A Runge type theorem for product of planar domains (Q1674111)

Let \(A(\Omega) \) be the Banach algebra of all functions \(f\) from \(\overline{\Omega}=\Pi_{i\in I}U_i\) to \(\mathbb C\) that are continuous on \(\overline{\Omega}\) with respect to the product topology and separately holomorphic in \(\Omega\), where \(I\) is an arbitrary set and \(U_i\) are planar domains of some type. The main result of this article: Theorem. Let \(U_i\), \(i\in I\), be an arbitrary family of bounded planar domains such that \(\mathrm{int}(\overline{U}_i)=U_i\) and \((\mathbb C\cup \{\infty\})\setminus \overline{U_i}\) has finitely many components \(V_j^i\), \(j=1, \ldots, n_i\), \(i\in I\). Let \(\alpha_i^j\in V^j_i \) be fixed.
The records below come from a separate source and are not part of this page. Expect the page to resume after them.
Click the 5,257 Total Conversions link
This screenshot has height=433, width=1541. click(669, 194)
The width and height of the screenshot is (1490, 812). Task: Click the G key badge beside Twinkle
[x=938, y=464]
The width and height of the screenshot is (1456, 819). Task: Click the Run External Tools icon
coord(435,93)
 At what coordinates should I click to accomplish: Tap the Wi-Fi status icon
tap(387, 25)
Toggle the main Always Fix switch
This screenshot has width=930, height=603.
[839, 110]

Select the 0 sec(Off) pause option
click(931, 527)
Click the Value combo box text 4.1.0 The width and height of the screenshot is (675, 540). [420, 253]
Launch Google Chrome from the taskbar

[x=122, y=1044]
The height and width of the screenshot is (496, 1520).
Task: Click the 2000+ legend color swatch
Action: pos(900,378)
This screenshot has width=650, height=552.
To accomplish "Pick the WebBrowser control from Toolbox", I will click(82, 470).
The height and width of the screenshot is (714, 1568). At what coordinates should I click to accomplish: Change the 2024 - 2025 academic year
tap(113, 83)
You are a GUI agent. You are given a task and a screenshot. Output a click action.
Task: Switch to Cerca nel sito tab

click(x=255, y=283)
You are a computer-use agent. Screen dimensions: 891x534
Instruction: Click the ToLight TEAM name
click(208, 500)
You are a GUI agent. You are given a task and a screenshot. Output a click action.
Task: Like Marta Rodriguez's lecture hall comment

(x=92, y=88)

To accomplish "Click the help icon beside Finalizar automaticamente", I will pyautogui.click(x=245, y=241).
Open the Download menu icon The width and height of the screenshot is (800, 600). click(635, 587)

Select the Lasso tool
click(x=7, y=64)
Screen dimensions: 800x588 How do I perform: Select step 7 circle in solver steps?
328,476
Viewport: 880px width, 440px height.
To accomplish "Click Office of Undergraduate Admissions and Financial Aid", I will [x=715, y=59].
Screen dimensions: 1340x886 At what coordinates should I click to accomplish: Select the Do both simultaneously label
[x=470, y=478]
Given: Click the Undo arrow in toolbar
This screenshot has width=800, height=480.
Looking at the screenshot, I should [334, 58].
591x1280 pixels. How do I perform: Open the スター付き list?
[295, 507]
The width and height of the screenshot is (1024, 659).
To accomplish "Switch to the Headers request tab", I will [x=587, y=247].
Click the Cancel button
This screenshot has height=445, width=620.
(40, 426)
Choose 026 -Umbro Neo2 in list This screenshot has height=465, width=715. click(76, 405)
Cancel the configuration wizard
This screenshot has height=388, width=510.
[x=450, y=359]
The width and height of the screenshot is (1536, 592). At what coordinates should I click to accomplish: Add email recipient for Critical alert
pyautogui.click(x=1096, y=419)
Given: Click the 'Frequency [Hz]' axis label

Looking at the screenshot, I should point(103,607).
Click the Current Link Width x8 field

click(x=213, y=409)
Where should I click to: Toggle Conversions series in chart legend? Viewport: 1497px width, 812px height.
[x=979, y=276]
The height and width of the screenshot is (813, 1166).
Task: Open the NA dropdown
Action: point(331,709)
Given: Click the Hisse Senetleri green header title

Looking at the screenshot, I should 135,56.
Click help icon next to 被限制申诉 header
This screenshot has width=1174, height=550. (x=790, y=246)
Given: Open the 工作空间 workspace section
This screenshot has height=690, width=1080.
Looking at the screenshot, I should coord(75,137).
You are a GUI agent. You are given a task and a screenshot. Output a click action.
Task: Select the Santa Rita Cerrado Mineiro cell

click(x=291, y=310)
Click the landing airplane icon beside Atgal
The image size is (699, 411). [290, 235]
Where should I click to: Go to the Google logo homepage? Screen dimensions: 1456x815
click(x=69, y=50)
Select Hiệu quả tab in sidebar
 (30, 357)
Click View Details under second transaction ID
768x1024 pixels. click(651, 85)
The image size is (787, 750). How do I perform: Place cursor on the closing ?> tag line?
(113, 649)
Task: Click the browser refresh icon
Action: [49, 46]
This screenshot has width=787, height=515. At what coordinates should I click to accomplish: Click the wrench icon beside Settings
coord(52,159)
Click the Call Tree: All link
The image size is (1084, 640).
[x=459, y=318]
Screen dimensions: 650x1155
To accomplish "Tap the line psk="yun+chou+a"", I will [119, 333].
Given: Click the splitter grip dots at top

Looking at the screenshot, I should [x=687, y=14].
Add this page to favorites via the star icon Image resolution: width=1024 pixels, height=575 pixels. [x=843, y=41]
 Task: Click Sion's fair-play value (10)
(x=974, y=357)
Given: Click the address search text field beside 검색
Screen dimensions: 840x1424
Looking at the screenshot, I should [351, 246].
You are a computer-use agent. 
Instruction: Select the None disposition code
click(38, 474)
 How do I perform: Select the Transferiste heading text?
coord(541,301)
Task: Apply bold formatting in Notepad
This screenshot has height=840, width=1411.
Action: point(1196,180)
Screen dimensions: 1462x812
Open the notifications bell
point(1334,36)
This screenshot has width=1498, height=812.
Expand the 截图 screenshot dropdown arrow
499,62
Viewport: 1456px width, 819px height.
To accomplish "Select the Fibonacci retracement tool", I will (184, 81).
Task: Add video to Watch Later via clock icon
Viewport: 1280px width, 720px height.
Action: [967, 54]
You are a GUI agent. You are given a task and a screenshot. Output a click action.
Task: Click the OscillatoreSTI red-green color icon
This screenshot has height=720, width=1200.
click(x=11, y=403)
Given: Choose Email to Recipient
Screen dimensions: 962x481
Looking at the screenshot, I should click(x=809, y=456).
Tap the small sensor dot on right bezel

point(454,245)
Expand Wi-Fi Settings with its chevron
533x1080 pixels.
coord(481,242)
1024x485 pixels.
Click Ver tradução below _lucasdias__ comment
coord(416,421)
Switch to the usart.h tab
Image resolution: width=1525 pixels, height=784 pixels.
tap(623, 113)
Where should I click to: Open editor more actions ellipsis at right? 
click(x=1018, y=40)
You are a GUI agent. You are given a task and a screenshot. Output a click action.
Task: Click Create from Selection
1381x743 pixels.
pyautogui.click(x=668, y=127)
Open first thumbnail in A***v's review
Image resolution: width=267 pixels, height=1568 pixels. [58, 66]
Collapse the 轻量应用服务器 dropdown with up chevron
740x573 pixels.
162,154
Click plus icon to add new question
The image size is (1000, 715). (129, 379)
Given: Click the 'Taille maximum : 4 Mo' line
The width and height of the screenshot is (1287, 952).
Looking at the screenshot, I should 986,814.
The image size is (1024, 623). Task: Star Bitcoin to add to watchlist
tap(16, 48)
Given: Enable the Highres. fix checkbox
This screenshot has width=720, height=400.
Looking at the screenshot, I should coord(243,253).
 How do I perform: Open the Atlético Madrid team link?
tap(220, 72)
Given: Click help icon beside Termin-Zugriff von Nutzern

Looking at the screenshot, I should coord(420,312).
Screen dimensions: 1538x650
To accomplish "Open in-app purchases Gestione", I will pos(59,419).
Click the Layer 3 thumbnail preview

If \(\overline{\Omega}=\Pi_{i\in I}U_i\), then, for every function \(f\in A(\Omega)\) and every \(\epsilon>0\), there exists a function \(g\in A(\Omega)\) depending on a finite number of coordinates \(F\subset I\) such that \(||f-g||<\epsilon\) and the function \(g\) is a finite sum of finite products of rational functions of one variable \(z_i\), \(i\in F\), with poles in the set \(S_i=\{\alpha^j_i : j=1, \ldots, n_i,\}\), \(i\in F\).